Es war eine Herausforderung und der sichere Weg in eine urbane Krise. Als es nach dem 2. Weltkrieg viele Franzosen vom Land in die großen Städte zog, als in den 60er Jahren viele Zuzügler aus den ehemaligen französischen Kolonien in Nordafrika dort ihre neue Heimat suchten, da stießen Frankreichs Großstädte schnell an ihre Grenzen. Besonders die Hauptstadt Paris. Es musste schnell gehandelt werden. Um die Millonenstadt zu entlasten, wurde eine neue Region geschaffen. Die "region parisienne", die sich nun in einem Umkreis von 70 bis 90 Kilometern um die Hauptstadt herumlegt. Es entstand das Konzept der entlegenen "villes nouvelles" und "cités". Aus dem Nichts wurden Satelittenstädte aus dem Boden gestampft, die für Zigtausende neuen Wohnraum schaffen sollten, aber auch Distanz zum alten Stadtzentrum. Doch was als moderner sozialer Wohnungsbau gedacht war, verkam mit der Zeit zu trostlosen Ghettos und urbanen Problemgebieten.

Von Bettina Kaps |
    Verwahrlosung, hohe Arbeitslosigkeit, Gewaltkriminalität und Drogen kennzeichnen heute viele Wohnviertel im Einzugsgebiet der französischen Großstädte in denen vor allem die Zuwanderer aus den ehemaligen Kolonien leben. Eines davon liegt am Rand von Aulnay-sous-Bois, zehn Kilometer nördlich von Paris. Aulnay ist eine Stadt von 80.000 Einwohnern. Ende der 60er Jahre wurden im Norden von Aulnay in Rekordzeit Wohnblöcke und Hochhäuser aus dem Boden gestampft. "La rose des Vents" – "die Windrose" – so der offizielle Name des Viertels. "Les trois milles" – "die 3000", heißt es im Volksmund in Anspielung auf die Anzahl der Wohnungen in dieser Steinwüste. Die soll nun ein neues Gesicht bekommen. Jean-Louis Borloo, der französische Arbeits- und Sozialminister, hat einen Rettungsplan für die Betonwüsten am Rande der französischen Metropolen entwickelt. Nicht mehr sanierbare Wohnblöcke sollen abgerissen werden. An ihrer Stelle sollen menschenwürdigere Siedlungen entstehen mit verbesserter Infrastruktur. In "Les 3000" soll in Kürze der erste von insgesamt 12 Türmen, ein zehnstöckiges Gebäude mit 40 Wohnungen, der Abrissbirne zum Opfer fallen. Der Eigentümer des Blocks, die Sozialwohnungsbaugesellschaft "Le logement francais", hat zwei Frauen eingestellt, die den Umzug aller Mieter in andere Wohnungen der Gesellschaft organisieren. Die meisten Mieter ziehen innerhalb des Viertels um.

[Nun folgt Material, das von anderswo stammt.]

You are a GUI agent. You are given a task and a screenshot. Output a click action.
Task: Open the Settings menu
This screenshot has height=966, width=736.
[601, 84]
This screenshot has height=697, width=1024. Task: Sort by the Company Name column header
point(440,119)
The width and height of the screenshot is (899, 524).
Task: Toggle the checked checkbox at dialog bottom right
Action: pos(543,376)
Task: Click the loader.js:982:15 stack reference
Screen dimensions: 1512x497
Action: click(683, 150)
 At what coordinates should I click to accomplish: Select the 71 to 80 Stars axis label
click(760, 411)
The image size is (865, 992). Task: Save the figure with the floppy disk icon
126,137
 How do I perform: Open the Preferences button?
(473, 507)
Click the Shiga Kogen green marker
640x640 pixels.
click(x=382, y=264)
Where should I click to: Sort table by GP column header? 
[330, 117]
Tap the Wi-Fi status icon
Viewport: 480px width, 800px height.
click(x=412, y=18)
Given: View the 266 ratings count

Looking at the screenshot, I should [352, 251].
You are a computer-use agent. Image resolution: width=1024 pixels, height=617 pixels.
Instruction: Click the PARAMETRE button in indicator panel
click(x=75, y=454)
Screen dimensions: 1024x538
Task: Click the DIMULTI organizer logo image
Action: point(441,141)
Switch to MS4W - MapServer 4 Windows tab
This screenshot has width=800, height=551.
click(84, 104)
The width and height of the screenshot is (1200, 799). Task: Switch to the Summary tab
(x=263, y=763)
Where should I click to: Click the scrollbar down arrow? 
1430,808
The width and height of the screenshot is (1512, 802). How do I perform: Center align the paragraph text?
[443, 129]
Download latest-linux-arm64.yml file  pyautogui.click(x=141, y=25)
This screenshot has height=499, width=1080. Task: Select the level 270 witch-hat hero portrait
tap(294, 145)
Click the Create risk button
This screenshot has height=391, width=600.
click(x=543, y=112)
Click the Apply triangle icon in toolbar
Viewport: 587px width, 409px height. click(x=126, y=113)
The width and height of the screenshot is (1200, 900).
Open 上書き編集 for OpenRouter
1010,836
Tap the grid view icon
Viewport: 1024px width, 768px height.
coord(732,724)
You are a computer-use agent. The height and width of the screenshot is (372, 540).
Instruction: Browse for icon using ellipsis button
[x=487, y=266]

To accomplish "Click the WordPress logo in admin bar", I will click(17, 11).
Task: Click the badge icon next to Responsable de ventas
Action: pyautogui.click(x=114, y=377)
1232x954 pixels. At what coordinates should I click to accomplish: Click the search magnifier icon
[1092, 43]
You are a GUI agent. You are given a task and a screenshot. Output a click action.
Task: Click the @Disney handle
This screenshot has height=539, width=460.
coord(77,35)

    Wieder einmal ist der Aufzug kaputt. Diesmal war ein Brand die Ursache. Irgendjemand hat den Motorroller angesteckt, der immer in der Eingangshalle abgestellt war. Wände und Decken sind verkohlt. Sylvie Digot und Noura Soualhia von der Sozialwohnungsbaugesellschaft "Le logement francais" gehen achtlos weiter. Zeichen der Zerstörungswut sind sie hier gewohnt. Die jungen Frauen nehmen die Treppe.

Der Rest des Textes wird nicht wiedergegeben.